- Born: Julio Medina Salazar 16 January 1933 Chiquinquirá, Colombia
- Died: 23 November 2024 (aged 91) Bogotá, Colombia
- Education: Pasadena Playhouse
- Occupation: Actor
- Years active: 1966–2016

= Julio Medina =

Colombian actor (1933–2024)

Julio Medina Salazar (16 January 1933 – 23 November 2024) was a Colombian actor. He was notable for his debut work in Gunsmoke and for his award-winning role in Las aguas mansas. For nearly thirty years, Medina worked and lived in Los Angeles until moving to Colombia, later basing his acting works there.

In his Hollywood career he appeared in numerous television roles ranging from I Dream of Jeannie to The Partridge Family. He was considered to be the first Colombian actor to have a successful Hollywood career in the United States.

■ **Material provided**
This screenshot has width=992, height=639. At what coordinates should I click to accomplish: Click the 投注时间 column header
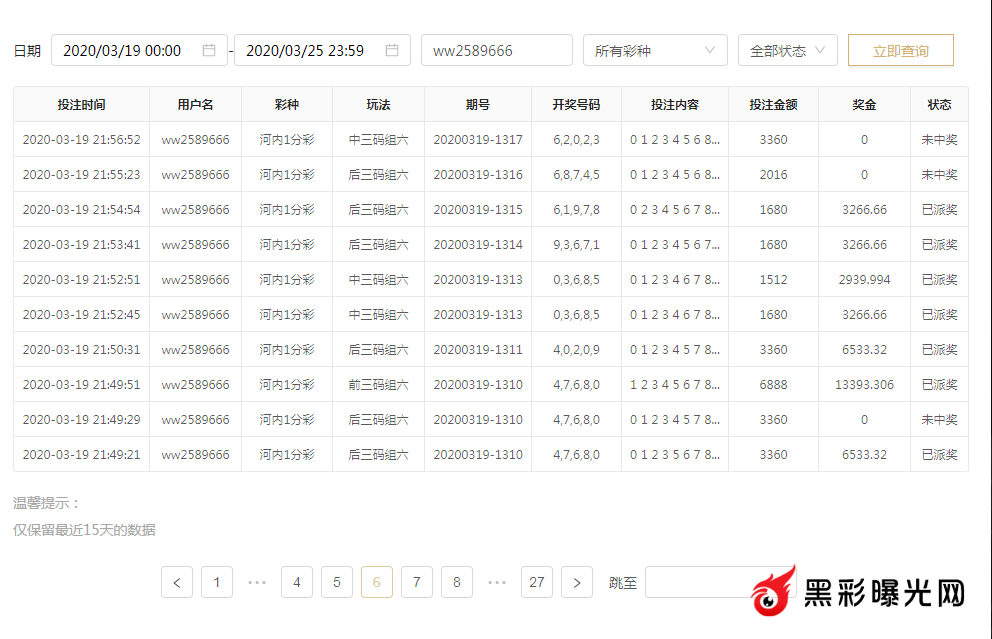81,104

■ **Given instruction 1**
Based on the Julio Medina biography, do the following statements agree with it? (a) Medina was born in Bogotá. (b) Medina lived and worked in Los Angeles for nearly thirty years. (c) Medina's acting career ended in 2016. For each, answer yes or no and quote the words that decide it.
■ **Given instruction 2**
List every title of a production that the Julio Medina biography says he worked or appeared in.
■ **Given instruction 3**
Continue the Julio Medina biography from the point where it stops.

■ **Task output 1**
(a) No: "16 January 1933 Chiquinquirá, Colombia"
(b) Yes: "For nearly thirty years, Medina worked and lived in Los Angeles"
(c) Yes: "Years active: 1966–2016"

■ **Task output 2**
- Gunsmoke
- Las aguas mansas
- I Dream of Jeannie
- The Partridge Family

■ **Task output 3**
==Early life==
Medina was born in Chiquinquirá, Colombia in 1933. He studied at Pontifical Xavierian University and later at the Pasadena Playhouse after moving to the United States in 1954. He was enlisted in the United States Navy where he served for two years.

==Career==
In 1965, Medina moved to Peru to make small movies, but moved to the United States afterwards.

He made his acting debut in the television series Gunsmoke (as Pedro, in S11E8 episode "The Reward").

In his Hollywood career he worked alongside Michael Douglas, Hal Holbrook, David Carradine and Sally Field.

In his career in the United States, Medina also appeared in I Dream of Jeannie, The Partridge Family, Kung Fu, The Rockford Files, Wonder Woman, Dallas and in Drug Wars: The Camarena Story.

In 1984, Medina returned to Colombia where he continued to make movies and telenovelas. In Colombia, he is known for his roles in Cascabel (1985), Las Aguas Mansas (1994), La viuda de Blanco (1996) and in El pasado no perdona (2005).

He appeared in the 2016 comedy film Malcriados as Omar until retiring shortly afterwards.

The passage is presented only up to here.